RUBÉN DARÍO VERGARA SANTANA


Miércoles 31 de Diciembre de 2025 9:57 am


LA idea de un “México dividido” suele presentarse como si fuera atribuido casi exclusivamente al perfil ideológico del gobierno actual. Sin embargo, esa lectura es históricamente inexacta. México ha sido, desde su formación como nación, un país construido a partir de contrapesos, tensiones y disputas permanentes entre proyectos distintos de poder. Liberales y conservadores en el siglo XIX, revolucionarios y porfiristas, Estado y mercado, centralismo y federalismo. La “división”, más que una anomalía contemporánea, es un rasgo estructural de nuestra vida pública.

La insistencia en señalar una supuesta división nacional cumple la función estratégica de deslegitimar al debate y trasladar la responsabilidad del conflicto al gobierno en turno, evitando discutir sus causas estructurales. Más que buscar unidad, lo que se reclama es el regreso a un orden donde el disenso era discreto y manejable. Sin embargo, la confrontación de ideas no es señal de ruptura, sino de vida democrática; un país no se divide porque discute, se divide cuando se le niega la posibilidad de hacerlo.
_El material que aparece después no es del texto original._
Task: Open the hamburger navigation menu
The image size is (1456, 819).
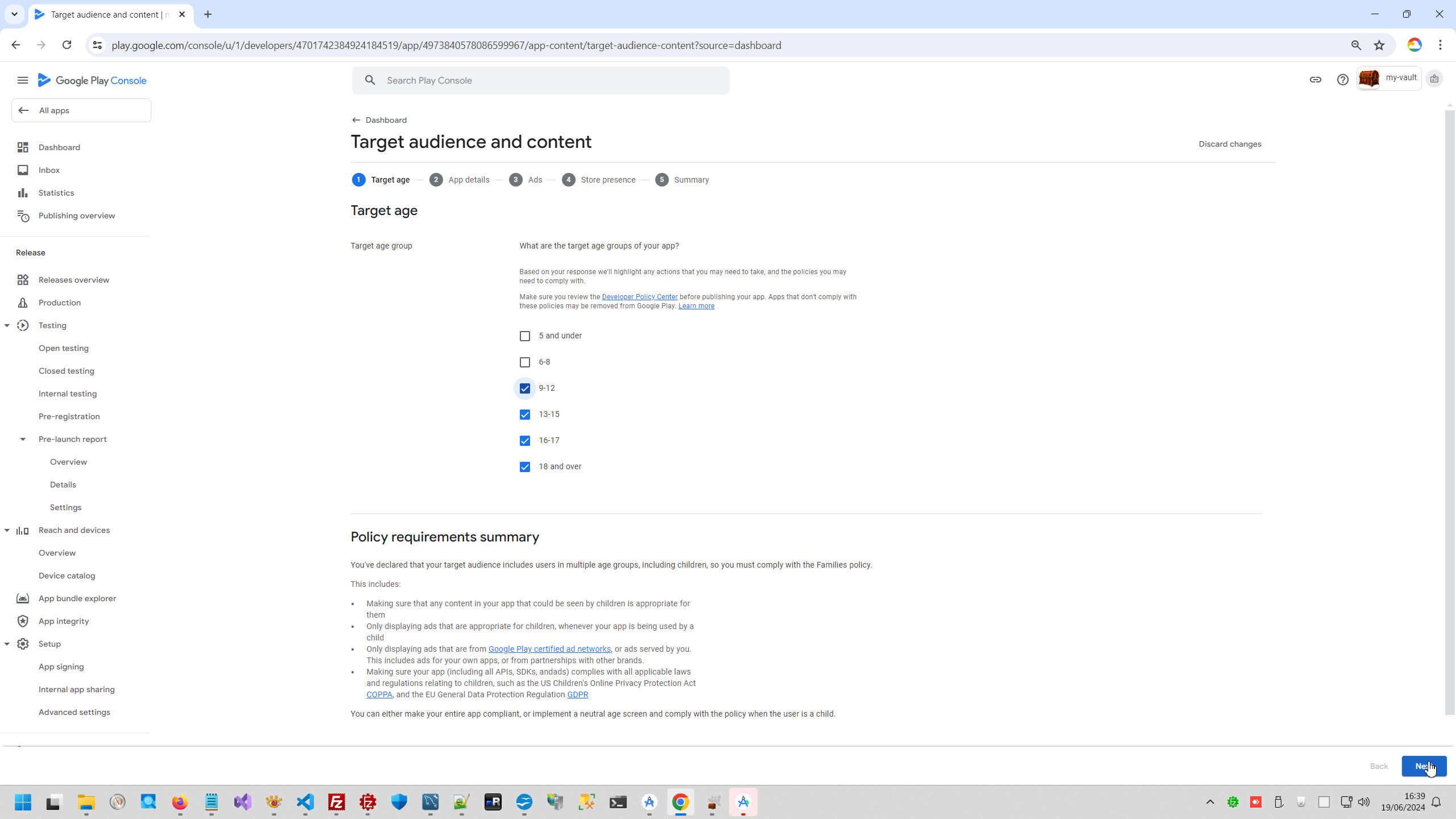Action: coord(23,80)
Lo que cambia con cada época no es la existencia del conflicto, sino su visibilidad y su lenguaje. Siempre han coexistido intereses políticos, económicos y sociales en pugna; siempre ha habido resistencia al poder y disputas por su orientación. Atribuir la polarización al gobierno en turno implica desconocer que los contrapesos no nacen de la retórica, sino de la realidad social misma. México siempre ha debatido, confrontado y equilibrado fuerzas, y ese ejercicio, lejos de ser una falla democrática, ha sido una constante que explica tanto sus crisis como sus avances.
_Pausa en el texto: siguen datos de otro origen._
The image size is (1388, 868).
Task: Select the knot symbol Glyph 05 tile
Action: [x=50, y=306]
En el México prehispánico, como explicaron historiadores como Miguel León-Portilla y Enrique Florescano, no existía el “rico” como hoy lo entendemos. La riqueza no daba autonomía; daba responsabilidad. Quien concentraba bienes lo hacía porque cumplía la función sagrada de sostener el orden del mundo. Acumular sin redistribuir rompía el equilibrio.

Con la Colonia, el mito cambió, pero la lógica permaneció. La riqueza fue permitida bajo la moral cristiana. El rico podía existir, pero debía justificarse con caridad y obediencia. El exceso no era ilegal, pero sí pecado.

Ese patrón llega hasta hoy. México no destruye a los ricos. Los administra. La riqueza es tolerada mientras sea funcional, discreta y alineada. Cuando se vuelve autónoma o crítica, se transforma en sospecha política. Esto se observa en sectores estratégicos como energía, infraestructura y telecomunicaciones. No son simples mercados. Son espacios donde el poder se ejerce de forma silenciosa. La propiedad puede ser privada, pero nunca absoluta.

El problema no es la existencia de ricos o pobres, sino cuando la prosperidad deja de ser resultado del esfuerzo y se convierte en permiso. En ese punto, la ideología ya no libera y comienza a ordenar y disciplinar. El discurso público se simplifica, el pobre pasa a ser el “pueblo” y el rico “el otro”, no para cerrar brechas, sino para organizarlas políticamente. Así, la riqueza no desaparece, se sustituye por formas más alineadas y menos críticas al poder.